▶ Action item
According to the text on evaluating two images of an organ taken at different times, why are MRT imaging methods only very conditionally suitable for diagnosing Alzheimer's disease?

▶ Text

▬▬▬▬▬▬

1. Field of the Invention
The present invention concerns a method for evaluation of two corresponding images of an organ acquired at different points in time as well as a medical imaging system for the same purpose.
2. Description of the Prior Art
Longitudinal imaging examinations are necessary for clarification of many medical questions. This means that an organ, organ system or body part to be examined is imaged multiple times at different points in time with the same imaging method. For example, the progression of a specific illness can be determined via a comparison of the images of the organ. Often specific diseases (primarily degenerative illnesses) can only be detected or at least supported via a change that manifests in an organ over the course of time.
One example of such an illness is Alzheimer's disease. This illness can be diagnosed only with difficulty with conventional examination methods, in particular when it is in its early stage. This illness is among the neurodegenerative illnesses and it is known that an atrophy in specific brain regions appears over the course of the Alzheimer's disease due to the loss of nerve cells in, among other places, the grey brain matter (also called the cerebral cortex) of the parietal lobe and temporal lobe.
Although the occurrence of these changes is a known fact, imaging methods (particularly MRT (magnetic resonance tomography) are only very conditionally suitable for diagnoses of Alzheimer's disease, even when volumetric methods are used for measurement of the size of specific cortical regions. This is partially due to the fact that dimensions of the atrophy to be measured and detected lie quantitatively below the inter-individual fluctuation range of the size of specific brain regions.
One possibility to counteract this is to examine the brain of a patient at various points in time and to establish the progression of the atrophy through a comparison of the images. This method, however, has the disadvantage that the differences to be detected cab be very slight, such that a diagnostician who compares the images can easily overlook the differences.
Moreover, when images have been produced by means of MRT methods (typical in neurology) the images exhibit the peculiarity that the images produced at different points in time can exhibit different distortions (particularly deformations). This is due to the fact that MRT methods, in which different magnetic fields that are precisely tuned to one another are used for imaging in a known manner, react sensitively to interfering influences. Therefore, even if care is taken to ensure precisely the same acquisition conditions when the respective images are acquired, the different respective images still will not always exhibit the same (and therewith comparable) geometric deformations. Only the geometric deformations were detected and compensated by means of measurements of a phantom produced before the acquisition could the geometric deformations be better compensated. This is not done in practice, however, due to the large effort and the costs that would be associated therewith.

▬▬▬▬▬▬

▶ Material provided

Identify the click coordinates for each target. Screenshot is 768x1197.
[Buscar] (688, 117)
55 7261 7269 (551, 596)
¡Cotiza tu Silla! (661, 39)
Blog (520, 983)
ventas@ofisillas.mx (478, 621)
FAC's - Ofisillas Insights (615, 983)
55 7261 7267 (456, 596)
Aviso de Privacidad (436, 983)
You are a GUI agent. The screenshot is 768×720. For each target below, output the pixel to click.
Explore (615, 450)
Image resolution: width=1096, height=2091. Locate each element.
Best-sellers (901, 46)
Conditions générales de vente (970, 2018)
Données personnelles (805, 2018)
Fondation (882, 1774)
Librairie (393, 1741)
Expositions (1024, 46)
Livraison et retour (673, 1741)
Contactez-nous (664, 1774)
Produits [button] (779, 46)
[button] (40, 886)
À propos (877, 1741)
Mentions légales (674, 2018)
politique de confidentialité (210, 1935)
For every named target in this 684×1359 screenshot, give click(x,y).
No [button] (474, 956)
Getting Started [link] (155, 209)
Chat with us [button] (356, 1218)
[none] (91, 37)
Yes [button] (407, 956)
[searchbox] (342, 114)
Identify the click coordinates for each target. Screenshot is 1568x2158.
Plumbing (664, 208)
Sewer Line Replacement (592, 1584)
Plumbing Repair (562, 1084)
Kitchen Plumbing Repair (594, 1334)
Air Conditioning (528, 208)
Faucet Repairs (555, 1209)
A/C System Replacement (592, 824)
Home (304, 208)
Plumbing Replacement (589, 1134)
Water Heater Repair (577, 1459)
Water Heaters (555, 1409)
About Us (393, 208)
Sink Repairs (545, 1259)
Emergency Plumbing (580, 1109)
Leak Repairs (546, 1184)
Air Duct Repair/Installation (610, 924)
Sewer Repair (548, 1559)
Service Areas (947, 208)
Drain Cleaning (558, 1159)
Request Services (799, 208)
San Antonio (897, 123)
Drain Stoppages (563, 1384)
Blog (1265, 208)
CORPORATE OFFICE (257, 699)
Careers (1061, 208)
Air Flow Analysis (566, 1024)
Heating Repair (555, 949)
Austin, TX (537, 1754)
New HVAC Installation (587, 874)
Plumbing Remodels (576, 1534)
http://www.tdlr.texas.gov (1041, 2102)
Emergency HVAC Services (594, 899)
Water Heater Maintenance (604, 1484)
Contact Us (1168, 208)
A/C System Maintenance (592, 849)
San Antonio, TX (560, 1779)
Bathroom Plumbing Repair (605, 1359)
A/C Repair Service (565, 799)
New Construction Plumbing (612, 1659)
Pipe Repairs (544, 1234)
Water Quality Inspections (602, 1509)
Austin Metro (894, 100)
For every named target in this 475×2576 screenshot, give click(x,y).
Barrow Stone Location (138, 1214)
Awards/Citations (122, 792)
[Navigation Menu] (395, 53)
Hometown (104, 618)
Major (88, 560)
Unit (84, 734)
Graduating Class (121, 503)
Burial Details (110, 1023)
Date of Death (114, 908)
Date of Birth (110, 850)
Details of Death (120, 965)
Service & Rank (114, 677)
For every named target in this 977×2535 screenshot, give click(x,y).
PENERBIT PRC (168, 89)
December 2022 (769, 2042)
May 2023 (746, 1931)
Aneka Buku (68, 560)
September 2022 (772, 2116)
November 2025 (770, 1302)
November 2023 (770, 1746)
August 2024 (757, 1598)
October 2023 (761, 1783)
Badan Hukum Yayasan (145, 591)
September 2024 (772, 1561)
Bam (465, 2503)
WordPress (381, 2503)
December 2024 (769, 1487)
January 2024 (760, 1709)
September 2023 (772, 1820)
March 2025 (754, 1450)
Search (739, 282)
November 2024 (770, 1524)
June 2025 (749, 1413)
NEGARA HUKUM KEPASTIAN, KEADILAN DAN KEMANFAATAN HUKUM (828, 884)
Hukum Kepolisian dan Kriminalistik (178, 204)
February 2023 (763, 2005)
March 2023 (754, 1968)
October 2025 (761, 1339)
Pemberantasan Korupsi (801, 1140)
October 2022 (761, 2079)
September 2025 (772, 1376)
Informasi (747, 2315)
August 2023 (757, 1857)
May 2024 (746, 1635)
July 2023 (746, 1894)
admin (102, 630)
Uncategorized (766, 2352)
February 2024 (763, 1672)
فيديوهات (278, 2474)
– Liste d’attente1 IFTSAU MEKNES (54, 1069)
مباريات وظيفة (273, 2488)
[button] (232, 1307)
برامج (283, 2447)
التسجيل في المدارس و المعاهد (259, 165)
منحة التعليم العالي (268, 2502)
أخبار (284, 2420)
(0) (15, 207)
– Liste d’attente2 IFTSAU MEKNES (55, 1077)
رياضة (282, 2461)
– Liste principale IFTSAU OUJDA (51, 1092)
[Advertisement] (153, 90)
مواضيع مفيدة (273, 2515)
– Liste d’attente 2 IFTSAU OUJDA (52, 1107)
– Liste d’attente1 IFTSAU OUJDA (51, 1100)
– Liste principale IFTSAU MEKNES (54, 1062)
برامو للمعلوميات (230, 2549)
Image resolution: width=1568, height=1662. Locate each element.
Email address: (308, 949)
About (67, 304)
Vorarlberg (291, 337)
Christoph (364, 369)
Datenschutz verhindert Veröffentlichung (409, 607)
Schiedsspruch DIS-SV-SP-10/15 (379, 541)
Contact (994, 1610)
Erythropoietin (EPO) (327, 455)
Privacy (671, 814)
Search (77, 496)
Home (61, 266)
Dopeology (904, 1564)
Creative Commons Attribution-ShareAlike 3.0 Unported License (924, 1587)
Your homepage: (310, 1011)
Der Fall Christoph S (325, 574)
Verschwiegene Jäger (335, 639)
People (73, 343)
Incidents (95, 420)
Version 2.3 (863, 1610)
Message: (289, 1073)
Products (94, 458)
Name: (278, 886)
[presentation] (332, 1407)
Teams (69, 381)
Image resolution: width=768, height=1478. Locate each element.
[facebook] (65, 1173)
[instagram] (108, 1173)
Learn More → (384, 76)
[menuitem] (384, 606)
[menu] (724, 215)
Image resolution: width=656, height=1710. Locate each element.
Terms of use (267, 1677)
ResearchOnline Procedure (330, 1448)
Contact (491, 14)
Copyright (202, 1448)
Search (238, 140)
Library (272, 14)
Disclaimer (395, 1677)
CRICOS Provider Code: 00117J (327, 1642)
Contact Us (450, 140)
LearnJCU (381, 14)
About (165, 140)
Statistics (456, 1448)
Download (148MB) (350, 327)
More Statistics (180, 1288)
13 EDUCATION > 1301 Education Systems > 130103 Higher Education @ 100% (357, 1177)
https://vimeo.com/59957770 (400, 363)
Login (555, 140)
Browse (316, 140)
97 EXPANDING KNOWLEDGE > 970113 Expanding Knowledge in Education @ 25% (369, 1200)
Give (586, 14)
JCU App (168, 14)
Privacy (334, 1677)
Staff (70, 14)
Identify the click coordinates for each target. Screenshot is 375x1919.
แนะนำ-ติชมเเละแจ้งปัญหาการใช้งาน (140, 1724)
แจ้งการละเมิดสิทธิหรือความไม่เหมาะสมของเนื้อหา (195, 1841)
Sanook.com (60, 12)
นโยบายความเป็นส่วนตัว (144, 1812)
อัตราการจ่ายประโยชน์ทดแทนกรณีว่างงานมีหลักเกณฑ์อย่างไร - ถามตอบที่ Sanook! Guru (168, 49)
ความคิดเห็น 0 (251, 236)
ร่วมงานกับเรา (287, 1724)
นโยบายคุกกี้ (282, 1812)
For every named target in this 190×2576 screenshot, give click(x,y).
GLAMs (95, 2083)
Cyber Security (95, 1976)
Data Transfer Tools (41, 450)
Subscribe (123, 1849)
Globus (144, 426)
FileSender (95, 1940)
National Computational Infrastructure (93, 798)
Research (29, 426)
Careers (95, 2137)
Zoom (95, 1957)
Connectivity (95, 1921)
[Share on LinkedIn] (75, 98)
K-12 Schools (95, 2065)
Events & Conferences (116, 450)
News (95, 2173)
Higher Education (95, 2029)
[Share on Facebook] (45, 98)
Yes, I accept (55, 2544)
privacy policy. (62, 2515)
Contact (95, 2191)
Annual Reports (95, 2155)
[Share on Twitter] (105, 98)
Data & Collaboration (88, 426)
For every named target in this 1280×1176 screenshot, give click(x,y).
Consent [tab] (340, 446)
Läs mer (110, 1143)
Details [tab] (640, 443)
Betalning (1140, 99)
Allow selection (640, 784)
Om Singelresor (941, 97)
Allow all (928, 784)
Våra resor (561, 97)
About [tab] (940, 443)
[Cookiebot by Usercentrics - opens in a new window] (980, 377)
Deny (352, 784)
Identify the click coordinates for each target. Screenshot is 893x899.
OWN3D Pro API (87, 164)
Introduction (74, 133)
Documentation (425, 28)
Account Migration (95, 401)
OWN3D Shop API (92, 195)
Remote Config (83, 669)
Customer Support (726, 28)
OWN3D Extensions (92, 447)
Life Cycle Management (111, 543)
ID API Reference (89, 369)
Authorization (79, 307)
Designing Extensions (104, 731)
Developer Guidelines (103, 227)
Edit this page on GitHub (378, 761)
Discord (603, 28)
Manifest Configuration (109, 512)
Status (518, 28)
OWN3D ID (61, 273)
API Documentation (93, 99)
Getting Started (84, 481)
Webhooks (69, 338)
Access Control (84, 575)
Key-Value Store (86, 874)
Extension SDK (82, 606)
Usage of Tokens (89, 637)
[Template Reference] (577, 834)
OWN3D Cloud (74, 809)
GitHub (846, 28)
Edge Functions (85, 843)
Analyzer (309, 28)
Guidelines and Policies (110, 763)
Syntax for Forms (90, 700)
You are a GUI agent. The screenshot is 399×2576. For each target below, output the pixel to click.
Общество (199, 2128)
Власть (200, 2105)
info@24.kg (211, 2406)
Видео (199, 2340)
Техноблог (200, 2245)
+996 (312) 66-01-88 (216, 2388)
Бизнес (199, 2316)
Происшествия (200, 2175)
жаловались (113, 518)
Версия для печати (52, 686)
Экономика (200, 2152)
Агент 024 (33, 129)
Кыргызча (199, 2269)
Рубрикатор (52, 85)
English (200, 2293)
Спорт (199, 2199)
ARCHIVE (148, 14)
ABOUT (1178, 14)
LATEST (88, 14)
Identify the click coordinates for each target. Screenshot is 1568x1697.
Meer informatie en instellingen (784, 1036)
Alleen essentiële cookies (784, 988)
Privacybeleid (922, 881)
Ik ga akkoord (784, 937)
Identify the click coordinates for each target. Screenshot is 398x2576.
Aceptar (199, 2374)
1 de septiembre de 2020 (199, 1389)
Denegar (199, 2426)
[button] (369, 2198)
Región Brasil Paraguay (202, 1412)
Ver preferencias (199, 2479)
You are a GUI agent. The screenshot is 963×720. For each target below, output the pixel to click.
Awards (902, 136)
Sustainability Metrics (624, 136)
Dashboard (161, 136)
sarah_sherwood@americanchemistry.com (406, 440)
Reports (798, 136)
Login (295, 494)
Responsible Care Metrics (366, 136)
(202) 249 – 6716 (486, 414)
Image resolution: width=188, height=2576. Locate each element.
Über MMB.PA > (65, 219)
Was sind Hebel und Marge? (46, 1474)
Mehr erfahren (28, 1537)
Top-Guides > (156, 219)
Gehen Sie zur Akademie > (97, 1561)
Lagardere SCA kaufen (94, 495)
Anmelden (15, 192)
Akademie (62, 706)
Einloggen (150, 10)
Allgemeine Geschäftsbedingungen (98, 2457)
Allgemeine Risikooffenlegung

▬▬▬▬▬▬

▶ Task solution
This is partly because the dimensions of the atrophy to be measured lie quantitatively below the inter-individual fluctuation range of the size of specific brain regions.